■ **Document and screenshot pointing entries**
* begin *

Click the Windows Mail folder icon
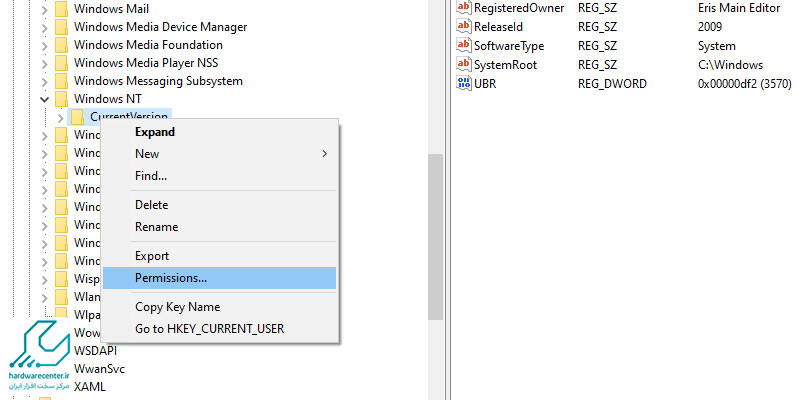 point(61,9)
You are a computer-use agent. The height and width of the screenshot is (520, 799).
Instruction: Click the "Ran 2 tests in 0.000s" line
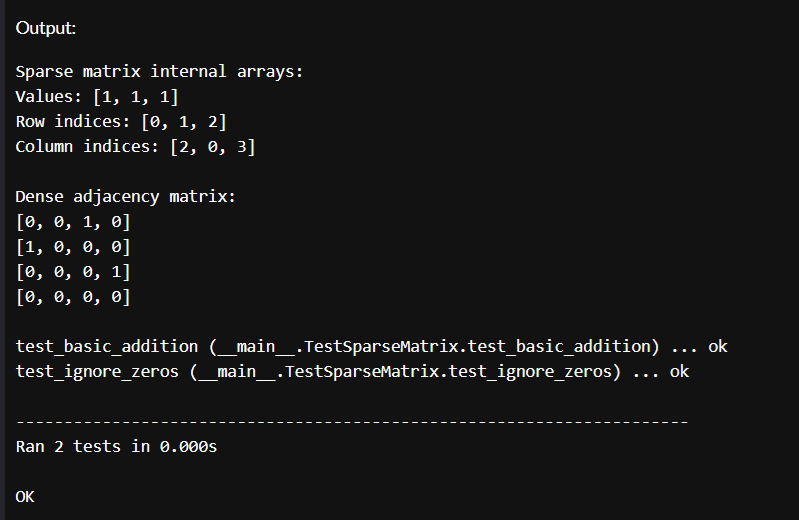(116, 447)
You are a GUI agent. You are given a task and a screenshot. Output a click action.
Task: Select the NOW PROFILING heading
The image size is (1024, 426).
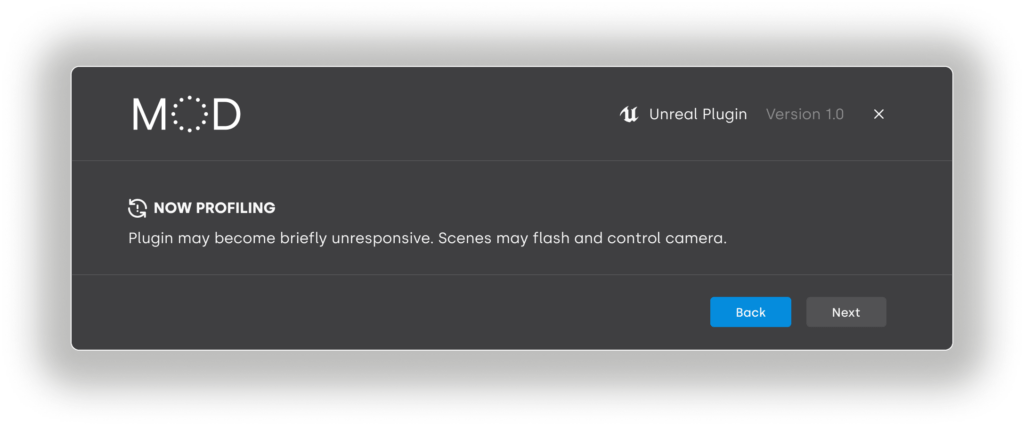(x=214, y=208)
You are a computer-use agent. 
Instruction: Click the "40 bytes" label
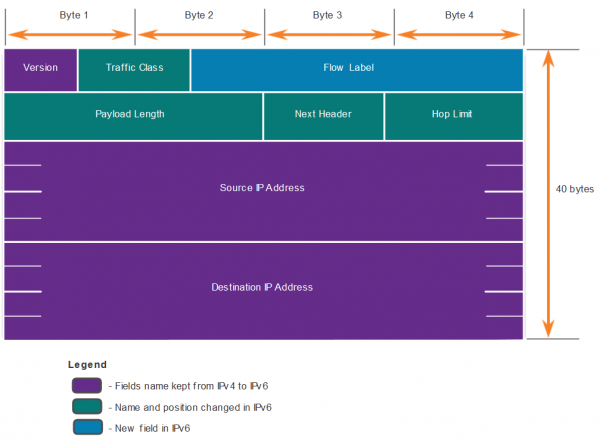point(576,187)
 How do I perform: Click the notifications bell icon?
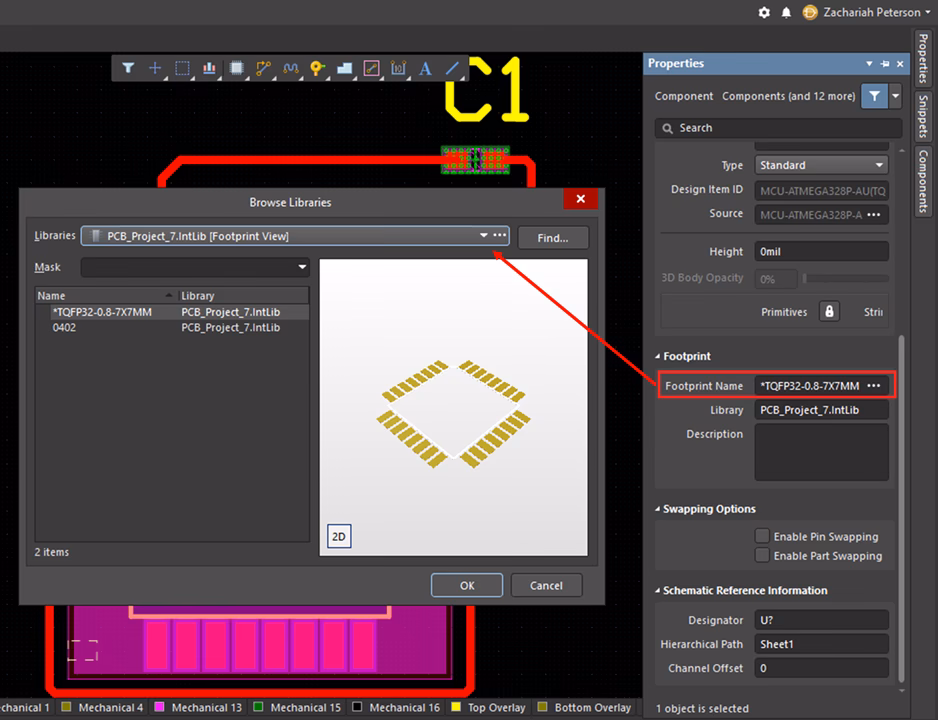[x=786, y=12]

* end *

■ **Stated goal**
Please rewrite the material above with "Instruction" switched to "Command" throughout, changing nothing else. Leave the pictures out of your answer.

■ **Task solution**
Click the Windows Mail folder icon
 point(61,9)
You are a computer-use agent. The height and width of the screenshot is (520, 799).
Command: Click the "Ran 2 tests in 0.000s" line
(116, 447)
You are a GUI agent. You are given a task and a screenshot. Output a click action.
Task: Select the NOW PROFILING heading
The image size is (1024, 426).
(x=214, y=208)
You are a computer-use agent. 
Command: Click the "40 bytes" label
point(576,187)
 How do I perform: Click the notifications bell icon?
[x=786, y=12]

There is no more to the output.